- Instruções:
1 – Com base na notícia sobre o encerramento de A Vida Portuguesa, explique em uma a três frases o motivo pelo qual a loja da Rua Anchieta terá de fechar.
2 – Segundo a notícia sobre o encerramento de A Vida Portuguesa, em que ano foi criada a loja?
3 – Dê continuidade à notícia sobre o encerramento de A Vida Portuguesa a partir do ponto em que termina.

- Texto selecionado:
A marca A Vida Portuguesa vai encerrar a sua loja situada na Rua Anchieta, ao Chiado, dentro de cinco a seis meses, para dar lugar a uma actividade de apoio a um projecto de alojamento turístico, que já funciona no resto do prédio. A informação foi dada, ao final da manhã desta quarta-feira, através de um comunicado em que se lamenta o actual estado de pressão sobre grande parte do comércio do centro de Lisboa, incapaz de resistir ao peso do turismo de apelo imediato. “Tal como o turismo nos ajudou a passar a crise de 2008, hoje são os seus próprios agentes a condenar ao desaparecimento o comércio independente da cidade. Não somos uma excepção”, diz o texto partilhado, no qual se apela a uma reflexão mais alargada sobre as causas do fenómeno.

 

“As coisas estão a tornar-se muito complicadas, não apenas para os comerciantes, mas também para a cidade. Criou-se um grande desequilíbrio, causado pelo turismo. Temos de começar uma discussão pública em torno do comércio local e do que queremos para a cidade”, diz ao PÚBLICO Catarina Portas, a dona da empresa e fundadora da loja criada em 2006, que se notabilizou pela venda de produtos tradicionais portugueses. Até ao encerramento, a empresária procura uma nova localização no Chiado.

 

O fecho de portas deve-se ao facto de o senhorio do prédio onde a loja de A Vida Portuguesa funciona há 17 anos ter decidido não renovar o contrato, para assim poder levar por diante o alargamento ao rés-do-chão, onde funciona a loja, da actividade do alojamento local existente no número 11 da Rua Anchieta. “Soubemos disto há uns meses. Começámos as negociações, que se foram arrastando, mas percebemos que não havia interesse em renovar o contrato. Agora, vamos ter sair, talvez em Maio ou Junho, ainda não sabemos bem, porque precisamos de encontrar um espaço”, diz Catarina Portas, afirmando o desejo de se manter na zona do Chiado. “Sabemos que não será fácil, tendo em conta os valores que se estão a pedir. Andamos a ver coisas, vamos ver se conseguimos”, afirma.

 

Um objectivo que poderá não ser conseguido, tal o nível das rendas actualmente praticadas na capital e, em particular, no seu centro histórico. O que leva a empresária a pedir uma reflexão pública alargada sobre o papel do turismo na capital e o impacto que o mesmo está a ter em diversos sectores da vida das pessoas, em particular do comércio tradicional. “As coisas estão a tornar-se bastante complicadas para os comerciantes e para a cidade. Estamos a ver muitas lojas que existiam há décadas com dificuldades em manterem-se em funcionamento, mas também noutras áreas. Não tenho nada contra o turismo. Ele é importante. Mas as cidades fazem-se de equilíbrio e, neste momento, estamos numa fase de desequilíbrio”, diz Portas, exigindo que as entidades públicas encetem a discussão sobre o actual estado de coisas, sob pena de descaracterização da cidade.

- Dados:
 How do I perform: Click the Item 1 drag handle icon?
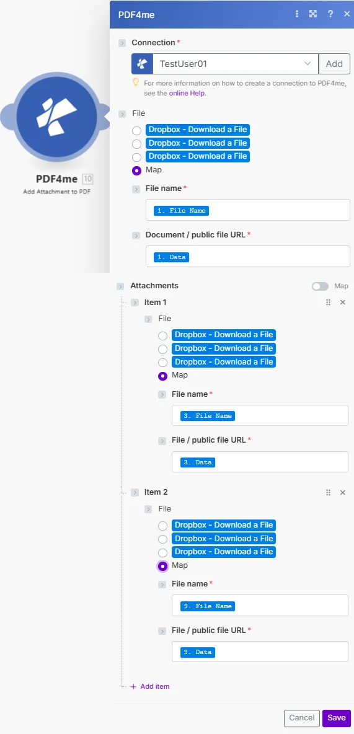(x=328, y=303)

- Respostas:
1 – O senhorio do prédio decidiu não renovar o contrato de arrendamento. Pretende estender ao rés-do-chão, onde a loja funciona, a atividade de alojamento local que já existe no número 11 da Rua Anchieta.

2 – Em 2006.

3 –
E esse debate, sustenta Catarina Portas, deverá dar lugar a medidas concretas, para que se altere a tendência, dos últimos anos, de fecho de comércio tradicional e sua substituição por negócios que tentam obter lucro imediato da onda turística. “Poderíamos começar pelo licenciamento zero”, sugere, referindo-se ao expediente de agilização burocrática que, a troco de pagamento de taxas municipais, tem permitido abrir negócios de forma mais expedita, saltando várias etapas administrativas do processo de abertura de uma actividade comercial. “Não há qualquer espécie de controlo sobre a abertura de novas lojas. Têm de se questionar se vale mesmo a pena ter dez bares de seguida na Rua de São Paulo”, afirma a empresária, que também vê com bons olhos a assunção de um papel mais interventivo da Câmara Municipal de Lisboa na subsistência dos negócios tradicionais.

 

Intervenção da câmara?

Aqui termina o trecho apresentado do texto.